**Data supplied**
◇ ◇ ◇ ◇
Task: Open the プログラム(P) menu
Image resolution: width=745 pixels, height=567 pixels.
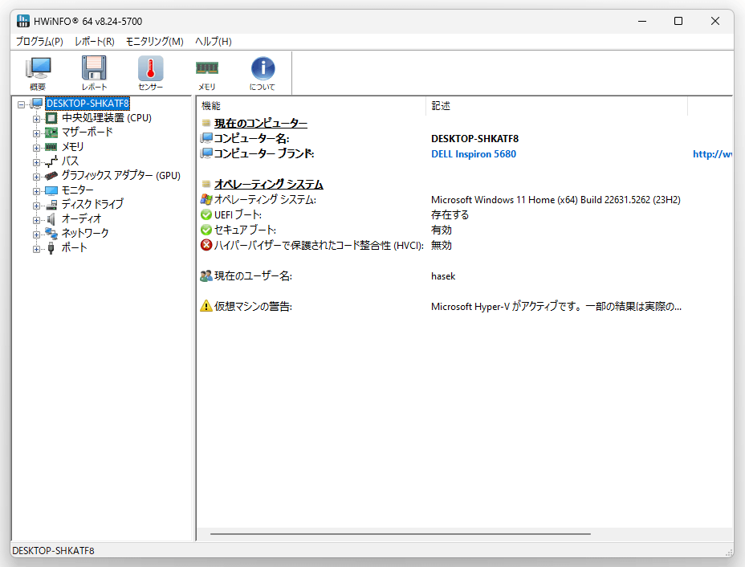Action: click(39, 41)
◇ ◇ ◇ ◇
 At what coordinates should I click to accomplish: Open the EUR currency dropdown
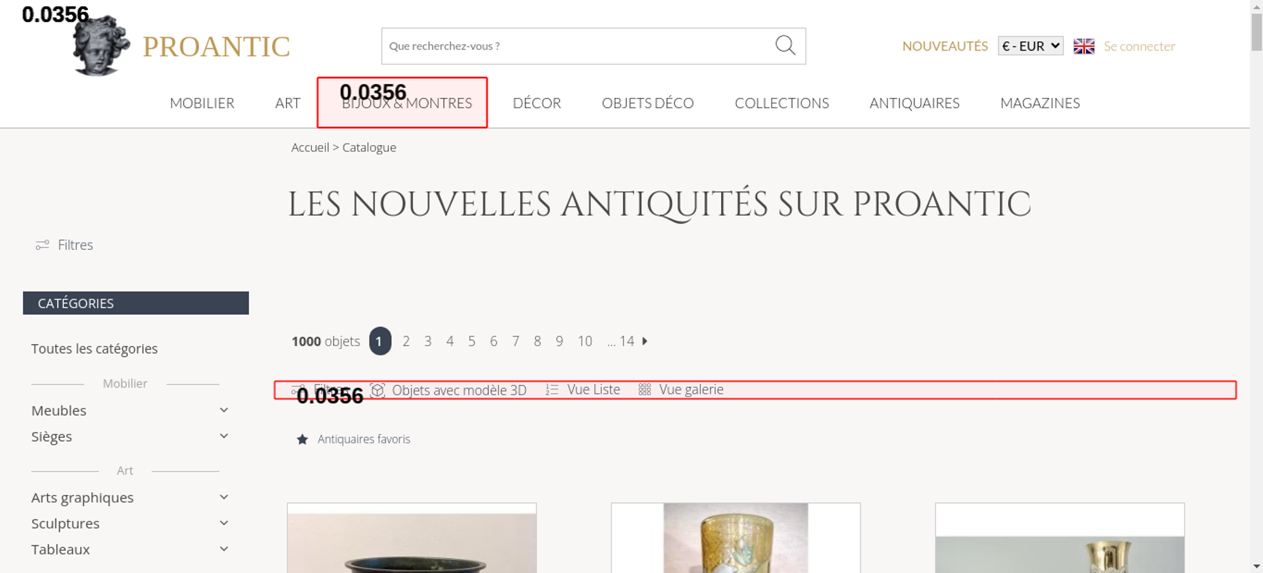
◇ ◇ ◇ ◇
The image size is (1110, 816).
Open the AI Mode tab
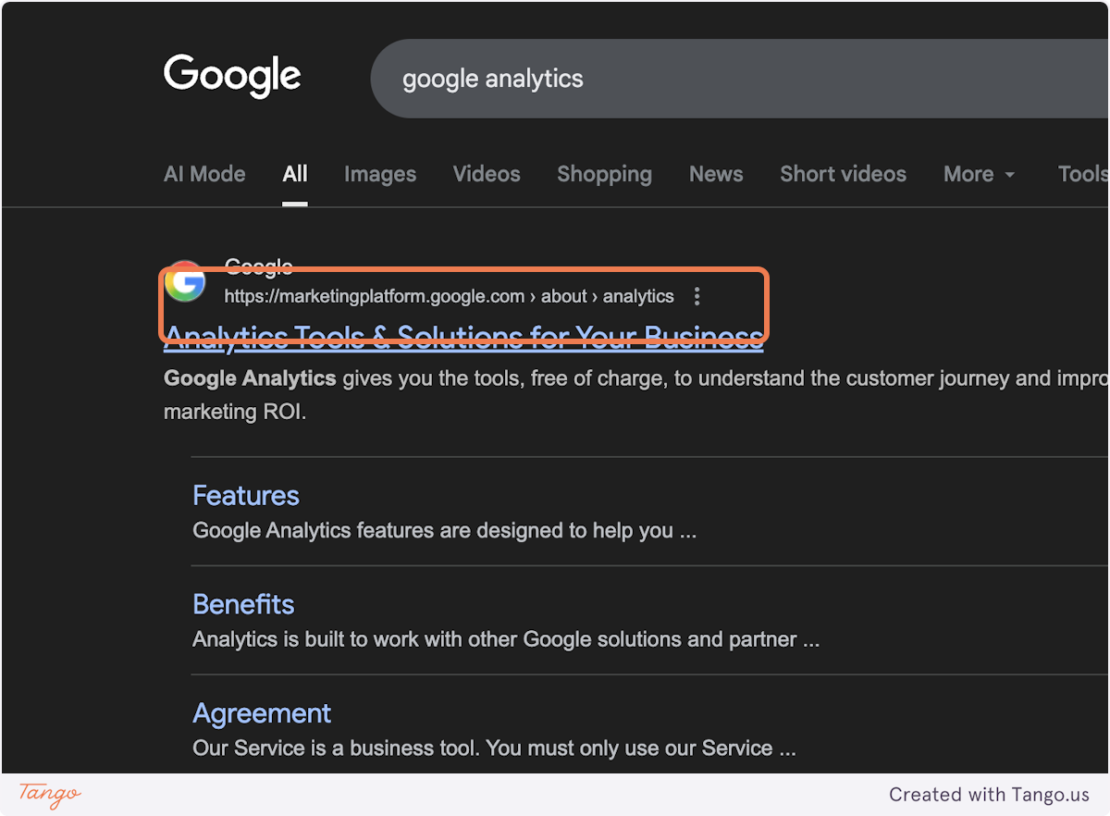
◇ ◇ ◇ ◇
**Problem to work on**
Show all lines above holding the word "Open".

**Task result**
Task: Open the プログラム(P) menu
 At what coordinates should I click to accomplish: Open the EUR currency dropdown
Open the AI Mode tab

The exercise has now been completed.